## Stated goal:
Can you reproduce the listing from its first line through the line containing "(x=1051, y=833)", substituting "image" for every "screenshot" and changing nothing else? Leave the pictures out.

## Source data:
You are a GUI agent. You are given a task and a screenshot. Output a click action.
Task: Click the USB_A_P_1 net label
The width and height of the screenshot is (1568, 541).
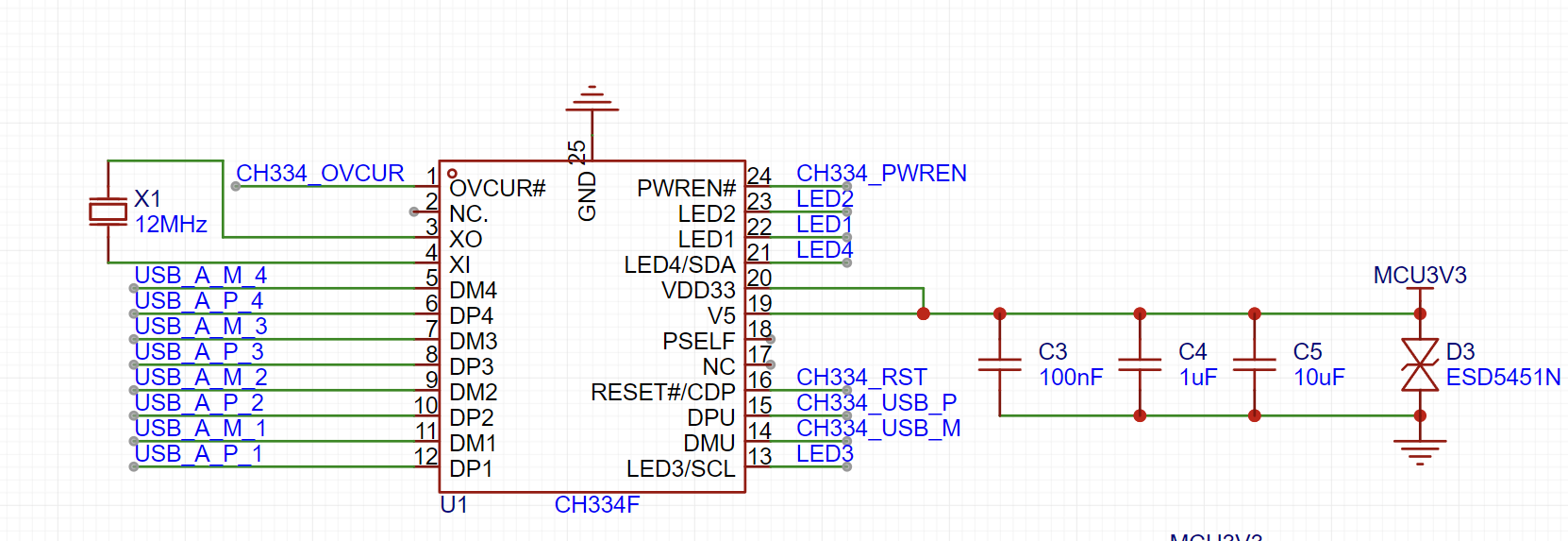coord(198,454)
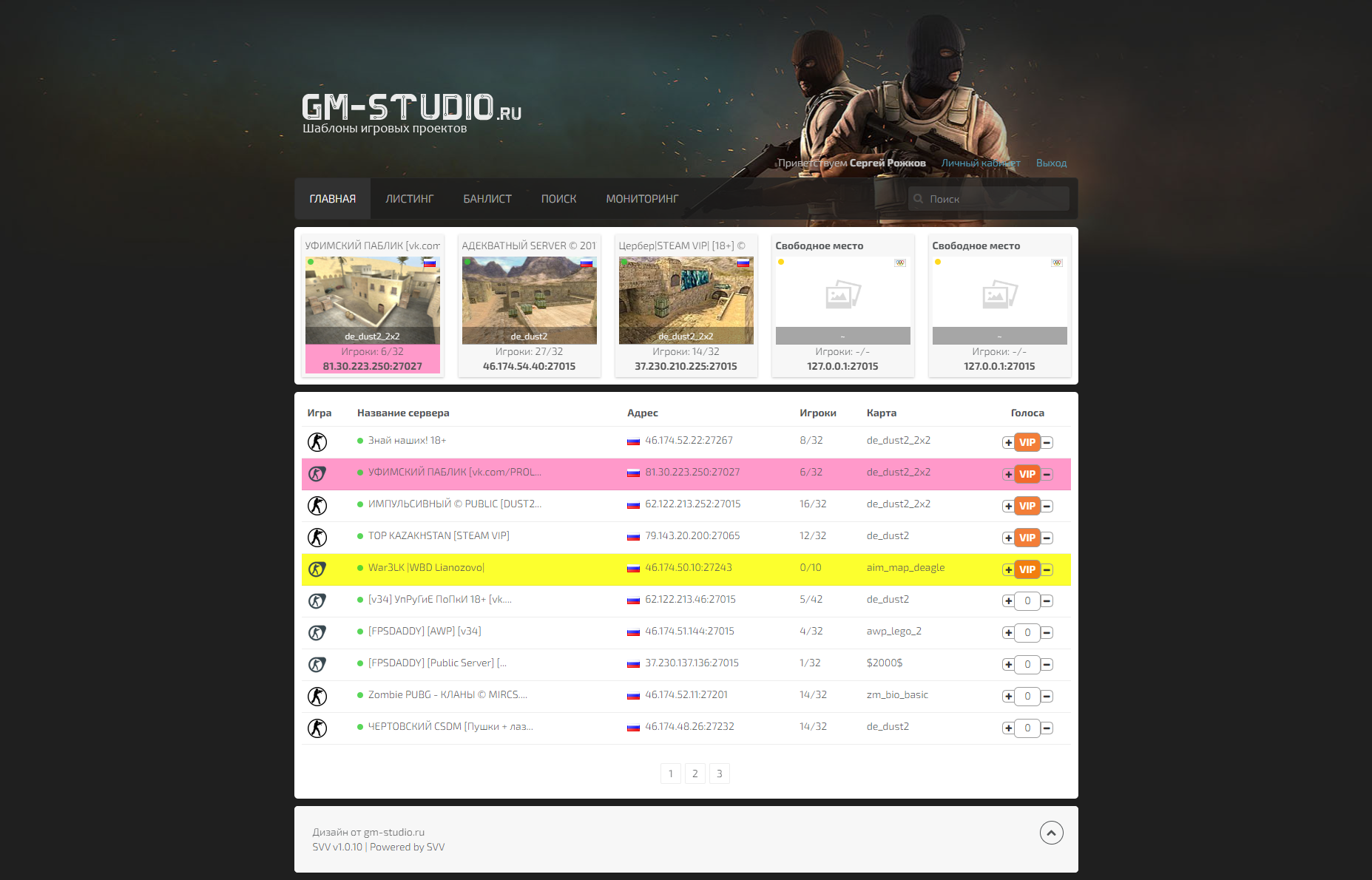Click scroll-to-top arrow icon in footer

(x=1051, y=833)
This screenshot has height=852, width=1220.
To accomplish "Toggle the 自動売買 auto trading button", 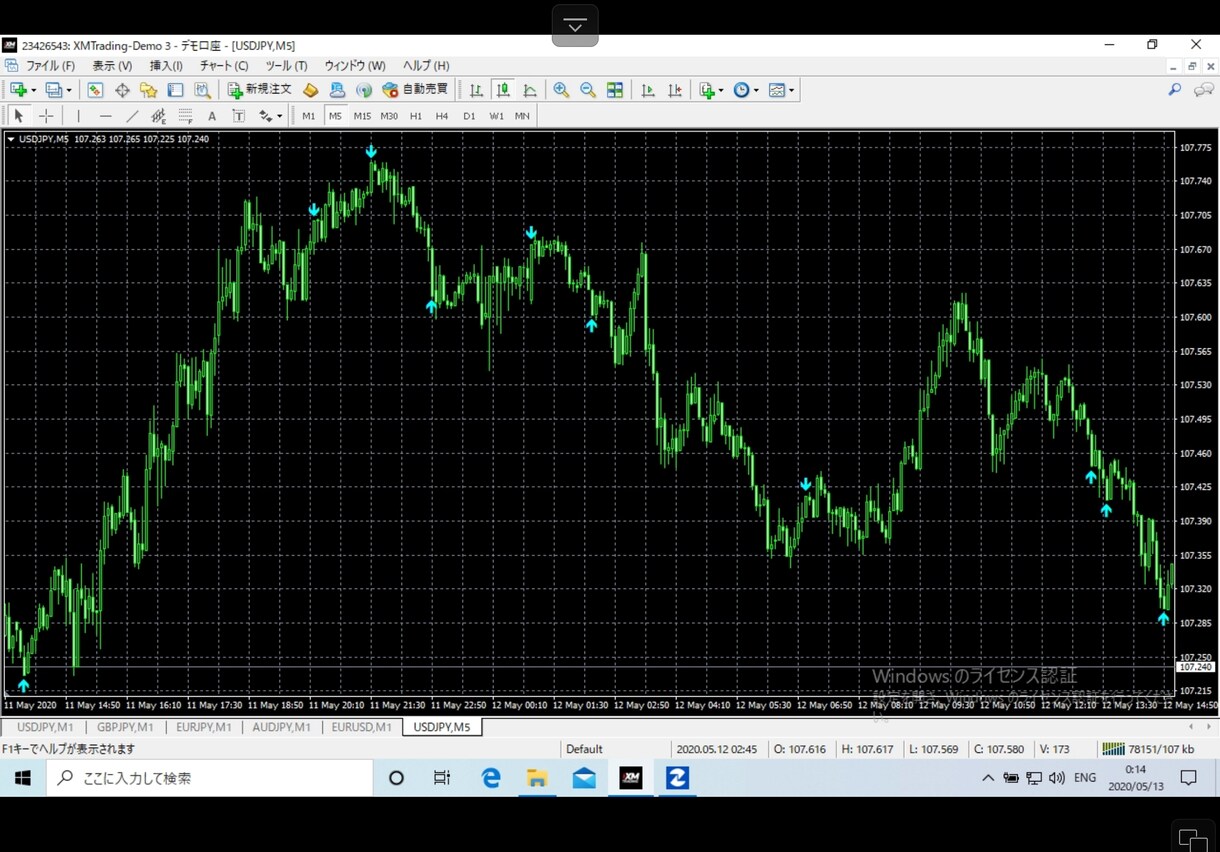I will [x=415, y=90].
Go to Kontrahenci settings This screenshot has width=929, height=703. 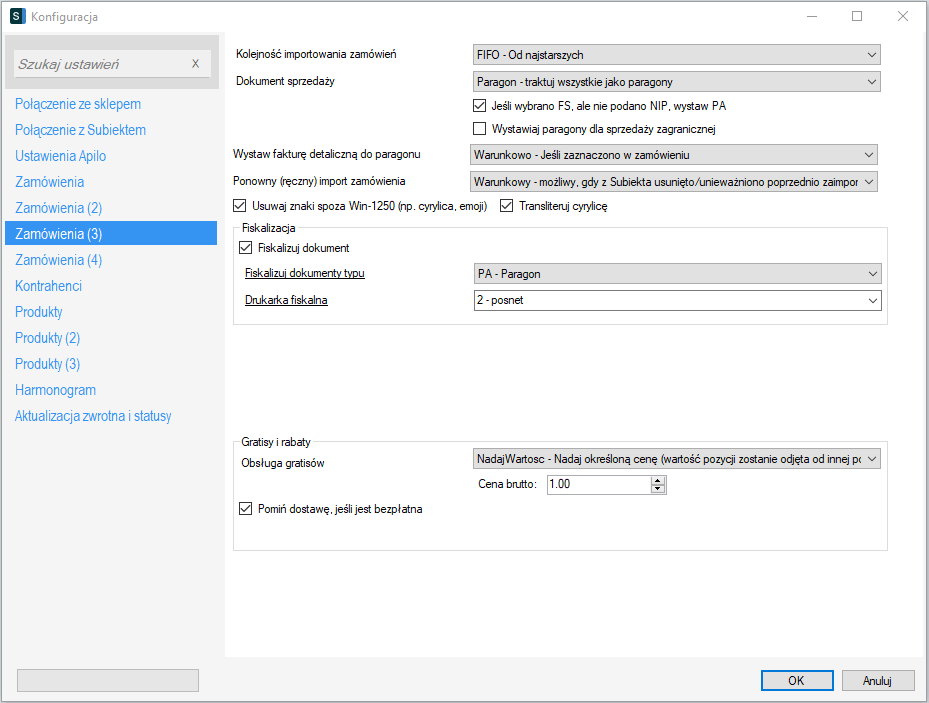tap(49, 286)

## Answer below:
You are a GUI agent. You are given a task and a image. Output a click action.
Task: Click the USB_A_P_1 net label
The width and height of the image is (1568, 541).
coord(198,454)
Click scroll-to-top arrow icon in footer

(x=1051, y=833)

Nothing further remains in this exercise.